"If you wish to move a reader, write more coldly." --Chekov
There is this overarching, cool people, serious writer kind of thing that utterly loathes the sentimental. I suppose I can understand that to an extent. But I would go so far as to say that I am a sentimentalist writer-- at the least, walking right up to the line of it and peering over. Some will say that makes writing too feminine (gasp!). That it's purple. But maybe I'm purple. I'm not the only one not afraid to speak out about some sentimentalism. Two of my favorites, in fact, Charles Dickens and John Irving often make great use of it. And Irving has a whole essay about it.
I think what people really don’t like is the weight you feel as a reader that something was laborious. You don’t want to see the strings, see a lot of effort in the writing. That you can’t be both natural and sentimental. I think people equate sentimentality with being manipulated. (Manipulation of your emotions also has a time and place, yeah? Even if it makes you feel uncomfortable.) Either way, I think you can be natural and sentimental.
All I know is that I’ll do whatever I have to do to gut you. If it’s three words, fine. If it’s 300, that’s fine too.
But the best times of my life were when I was reduced to mush from what someone said. Sometimes these are private moments I have alone with a book or a letter. Sometimes they’re the conversations of a lifetime—on a couch, in a hotel bathroom, on the phone while I walk 40 blocks down Manhattan.

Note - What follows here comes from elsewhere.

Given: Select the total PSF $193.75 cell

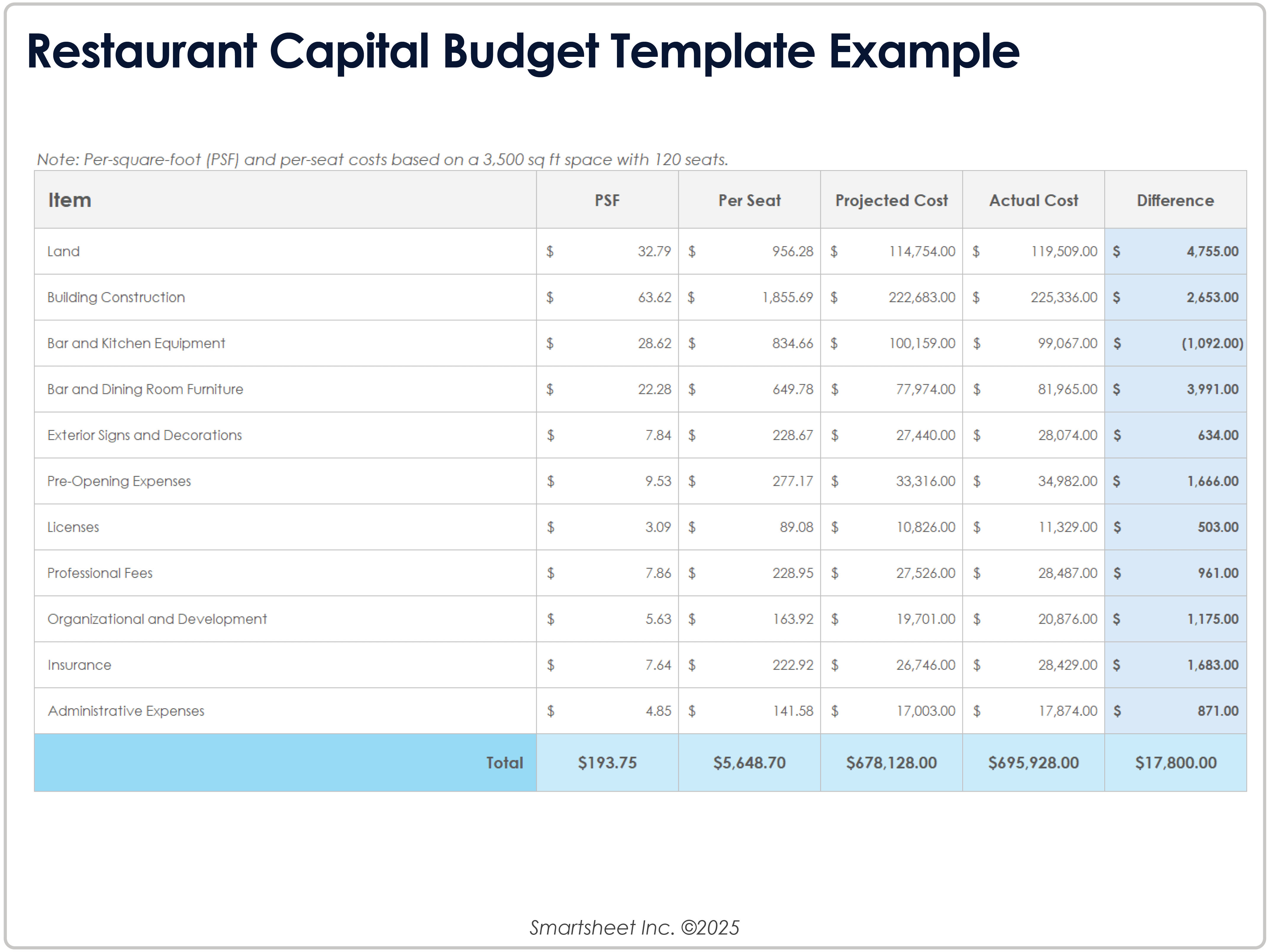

I want your heart on the table.
You decide how easy you’re gonna give it to me.
More Rise shortly…
"When people say that Dickens exaggerates," George Santayana writes, "it seems to me that they can have no eyes and no ears. They probably have only notions of what things and people are; they accept them conventionally, at their diplomatic value." And to those who contend that no one was ever so sentimental, or that there was no one ever like Wemmick or Jaggers or Bentley Drummle, to name a few, Santayana says: "The polite world is lying; there are such people; we are such people ourselves in our true moments, in our veritable impulses; but we are careful to stifle and hide those moments from ourselves and from the world; to purse and pucker ourselves into the mask of conventional personality; and so simpering, we profess that it is very coarse and inartistic of Dickens to undo our life's work for us in an instant, and remind us of what we are." Santayana is also brilliant at defending Dickens's stylistic excesses: "He mimicks things to the full; he dilates and exhausts and repeats; he wallows," Santayana admits, though he adds, "this faculty, which renders him a consummate comedian, is just what alienated him from a later generation in which people of taste were aesthetes and virtuous people were higher snobs; they wanted a mincing art, and he gave them copious improvisation, they wanted analysis and development, and he gave them absolute comedy."